The task: Where does the string "agent" occur in the entries below? Copy every line where it does.

Dataset entries:
------

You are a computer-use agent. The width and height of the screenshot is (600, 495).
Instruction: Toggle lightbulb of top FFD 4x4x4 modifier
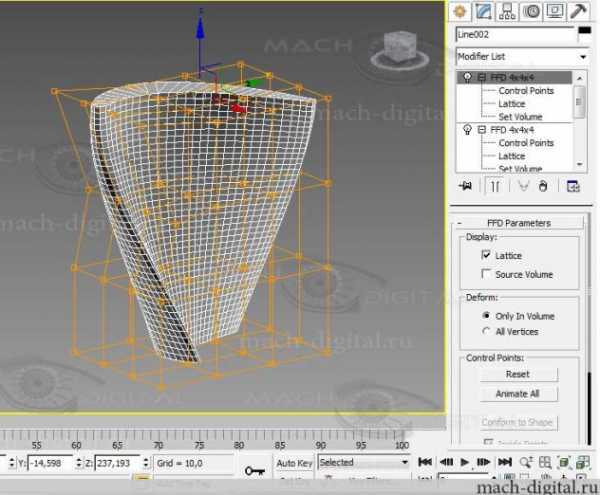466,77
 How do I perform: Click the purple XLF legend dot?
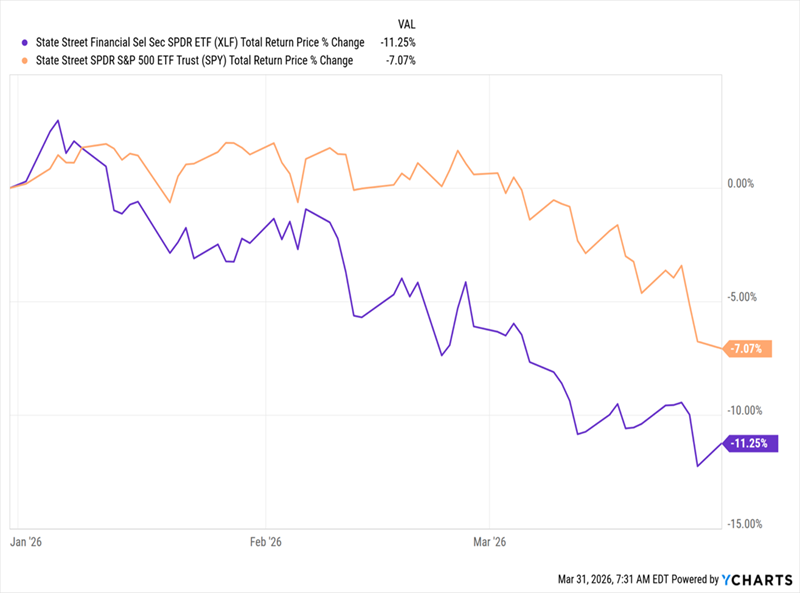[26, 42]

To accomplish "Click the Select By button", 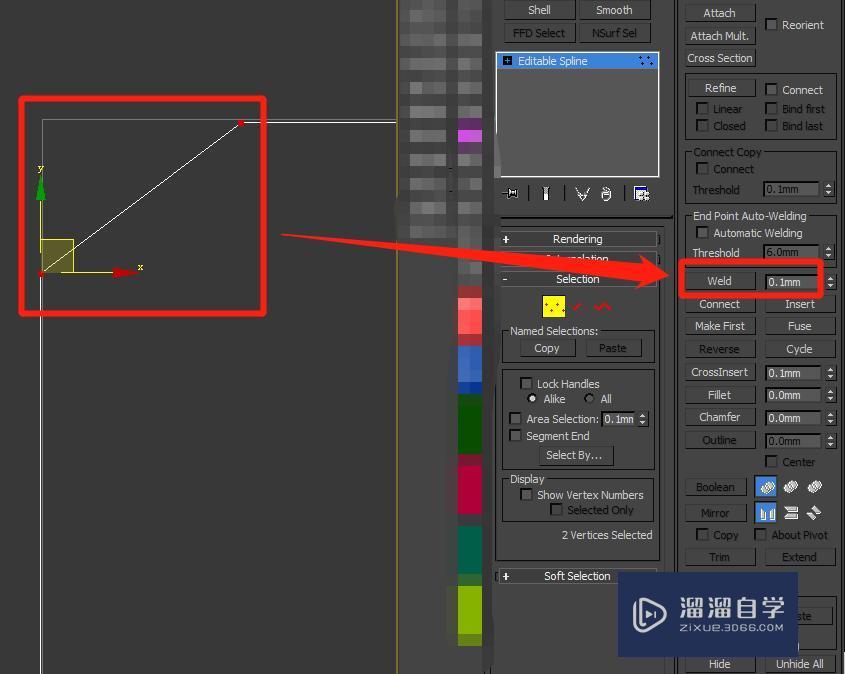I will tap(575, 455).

------

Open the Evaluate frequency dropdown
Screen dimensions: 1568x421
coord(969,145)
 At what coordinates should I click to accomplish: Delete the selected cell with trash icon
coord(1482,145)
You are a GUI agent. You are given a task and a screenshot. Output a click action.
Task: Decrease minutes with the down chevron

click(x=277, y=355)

------

Response:
You are a computer-use agent. The width and height of the screenshot is (600, 495).
You are a GUI agent. You are given a task and a screenshot. Output a click action.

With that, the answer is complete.